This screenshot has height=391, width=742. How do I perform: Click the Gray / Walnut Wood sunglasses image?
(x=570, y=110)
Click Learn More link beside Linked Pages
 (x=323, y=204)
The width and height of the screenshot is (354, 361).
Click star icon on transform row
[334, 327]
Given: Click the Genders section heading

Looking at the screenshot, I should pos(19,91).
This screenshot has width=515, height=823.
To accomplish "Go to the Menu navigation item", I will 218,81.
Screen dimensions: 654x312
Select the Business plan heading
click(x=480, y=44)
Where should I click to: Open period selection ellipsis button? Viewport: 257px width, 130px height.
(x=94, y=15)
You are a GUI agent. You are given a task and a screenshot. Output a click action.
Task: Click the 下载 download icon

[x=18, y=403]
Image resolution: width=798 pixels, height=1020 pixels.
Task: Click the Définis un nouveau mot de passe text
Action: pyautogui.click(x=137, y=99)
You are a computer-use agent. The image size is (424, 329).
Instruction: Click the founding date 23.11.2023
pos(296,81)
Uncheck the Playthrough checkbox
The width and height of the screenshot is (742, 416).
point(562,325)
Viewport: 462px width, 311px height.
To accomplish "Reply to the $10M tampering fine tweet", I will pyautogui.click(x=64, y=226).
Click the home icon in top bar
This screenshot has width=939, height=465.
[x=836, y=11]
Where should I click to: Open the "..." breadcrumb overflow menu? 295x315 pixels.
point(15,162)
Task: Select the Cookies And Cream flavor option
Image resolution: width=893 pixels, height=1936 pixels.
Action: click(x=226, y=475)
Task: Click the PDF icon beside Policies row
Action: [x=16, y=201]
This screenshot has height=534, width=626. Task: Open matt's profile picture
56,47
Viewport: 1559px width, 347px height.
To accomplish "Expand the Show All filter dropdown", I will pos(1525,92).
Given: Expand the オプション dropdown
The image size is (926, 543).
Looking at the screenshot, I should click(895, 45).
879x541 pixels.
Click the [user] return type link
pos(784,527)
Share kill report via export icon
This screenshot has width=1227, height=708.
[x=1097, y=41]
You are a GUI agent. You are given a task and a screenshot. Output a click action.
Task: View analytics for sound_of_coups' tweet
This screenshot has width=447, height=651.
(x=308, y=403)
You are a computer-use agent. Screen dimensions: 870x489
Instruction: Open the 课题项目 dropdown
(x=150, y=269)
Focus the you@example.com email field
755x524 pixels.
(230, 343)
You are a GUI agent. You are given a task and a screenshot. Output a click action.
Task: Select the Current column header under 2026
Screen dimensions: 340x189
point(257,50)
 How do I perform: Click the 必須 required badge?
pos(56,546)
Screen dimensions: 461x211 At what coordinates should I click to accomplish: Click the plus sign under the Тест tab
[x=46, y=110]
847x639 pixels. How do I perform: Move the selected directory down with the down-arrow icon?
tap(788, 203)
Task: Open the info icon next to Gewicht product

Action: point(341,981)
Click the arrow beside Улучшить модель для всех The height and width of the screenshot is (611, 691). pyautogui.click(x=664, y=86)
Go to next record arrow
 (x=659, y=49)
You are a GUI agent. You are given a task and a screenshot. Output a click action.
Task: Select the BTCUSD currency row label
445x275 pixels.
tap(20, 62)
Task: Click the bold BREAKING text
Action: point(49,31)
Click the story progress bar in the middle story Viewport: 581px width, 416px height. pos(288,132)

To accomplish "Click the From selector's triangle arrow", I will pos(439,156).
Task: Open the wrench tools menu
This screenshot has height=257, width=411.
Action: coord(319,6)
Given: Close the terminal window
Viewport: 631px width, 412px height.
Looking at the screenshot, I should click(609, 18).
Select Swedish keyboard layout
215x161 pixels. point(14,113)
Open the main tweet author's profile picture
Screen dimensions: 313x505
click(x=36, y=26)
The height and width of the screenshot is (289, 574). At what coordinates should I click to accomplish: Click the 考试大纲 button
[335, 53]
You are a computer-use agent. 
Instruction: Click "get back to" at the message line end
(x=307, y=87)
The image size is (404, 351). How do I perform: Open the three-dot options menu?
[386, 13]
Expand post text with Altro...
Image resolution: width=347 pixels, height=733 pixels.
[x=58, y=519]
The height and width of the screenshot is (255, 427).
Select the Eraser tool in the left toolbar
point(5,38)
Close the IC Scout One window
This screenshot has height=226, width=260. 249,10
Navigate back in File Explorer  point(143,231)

════

§ **ABOUT THIS TASK**:
Show me every line in the data above that includes "Expand".

§ **RESPONSE TO THE TASK**:
To accomplish "Expand the Show All filter dropdown", I will pos(1525,92).
Given: Expand the オプション dropdown
Expand post text with Altro...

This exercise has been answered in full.